En este punto, lo cuatros obispos reforzaron la idea de un juicio canónico y dejaron en evidencia el alto poder adquisitivo con el que contaba Karadima o la Iglesia para defenderlo. “(…) Porque la otra alternativa favorecía alentar la ola de denuncias y juzgamiento mediático. Se aseguró que el silencio personal y de su entorno no era debilidad o desplome de la defensa.

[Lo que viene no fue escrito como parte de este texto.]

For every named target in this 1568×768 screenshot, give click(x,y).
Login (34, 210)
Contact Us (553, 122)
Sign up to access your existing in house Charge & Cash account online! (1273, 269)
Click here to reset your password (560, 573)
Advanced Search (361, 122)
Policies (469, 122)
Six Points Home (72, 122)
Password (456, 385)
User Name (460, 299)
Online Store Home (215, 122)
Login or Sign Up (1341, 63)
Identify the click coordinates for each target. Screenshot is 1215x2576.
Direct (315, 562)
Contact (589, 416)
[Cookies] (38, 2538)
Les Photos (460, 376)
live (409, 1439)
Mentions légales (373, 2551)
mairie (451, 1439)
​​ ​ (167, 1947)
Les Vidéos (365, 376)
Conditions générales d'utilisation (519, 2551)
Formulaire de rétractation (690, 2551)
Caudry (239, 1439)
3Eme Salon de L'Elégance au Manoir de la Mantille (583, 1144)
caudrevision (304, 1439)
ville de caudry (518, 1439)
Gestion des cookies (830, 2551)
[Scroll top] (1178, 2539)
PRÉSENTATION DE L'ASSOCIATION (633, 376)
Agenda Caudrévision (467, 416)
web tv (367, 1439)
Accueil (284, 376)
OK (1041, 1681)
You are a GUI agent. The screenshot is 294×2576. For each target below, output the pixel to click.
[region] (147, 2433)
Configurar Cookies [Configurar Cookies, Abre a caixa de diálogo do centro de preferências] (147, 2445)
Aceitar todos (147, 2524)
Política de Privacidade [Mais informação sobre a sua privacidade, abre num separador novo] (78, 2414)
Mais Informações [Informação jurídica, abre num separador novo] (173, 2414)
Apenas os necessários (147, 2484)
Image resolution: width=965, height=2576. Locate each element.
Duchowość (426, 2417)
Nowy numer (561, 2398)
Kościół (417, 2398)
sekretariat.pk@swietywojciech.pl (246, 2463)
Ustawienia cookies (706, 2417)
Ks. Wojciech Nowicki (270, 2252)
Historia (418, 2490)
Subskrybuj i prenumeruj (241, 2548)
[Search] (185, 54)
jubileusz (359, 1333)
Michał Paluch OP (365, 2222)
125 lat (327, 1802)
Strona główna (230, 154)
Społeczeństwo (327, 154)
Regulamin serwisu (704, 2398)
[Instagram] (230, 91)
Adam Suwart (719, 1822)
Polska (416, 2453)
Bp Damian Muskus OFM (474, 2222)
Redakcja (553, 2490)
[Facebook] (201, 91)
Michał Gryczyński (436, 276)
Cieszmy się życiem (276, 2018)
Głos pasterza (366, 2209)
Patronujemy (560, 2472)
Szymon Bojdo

Se recordó que tiene un equipo de primer nivel en lo civil y un excelente abogado que con todas las restricciones impuestas prepara como representante los descargos de la indagación eclesial, haciendo las consultas de procedimiento pertinentes a expertos del más alto nivel internacional, con la debida reserva impuesta”.

Respecto a un juicio canónico, Barros habría dicho que eran todos “hermanos obispos igual que ellos, preocupados por el cuidado de la Iglesia y de verdad, que no vamos a estar ocultando algo tan grave, y que por lo tanto se debe considerar nuestro testimonio”.

Al finalizar la reunión, Errázuriz indicó que “no había considerado medidas cautelares y que llevaría la consulta a Roma para hacer un juicio canónico, avalado por la solicitud de 4 obispos. Señaló que no sería lo común en estos casos pero que lo consultaría y ‘haría lo que le dijeran en Roma’”.

Este último episodio coincide con el documento de 18 puntos con el cual se preparó la reunión de los cuatro obispos y que luego fue refrendado en la reunión secreta que hace pública The Clinic Online en esta publicación.

El cónclave terminó, con una oración a la Virgen María en el día de la “Visitación”.

*The Clinic Online intentó obtener una versión sobre estos hechos con cada uno de los obispos que participaron en la reunión y con el Arzobispado de Santiago, pero se explicó que no se realizarían comentarios al respecto.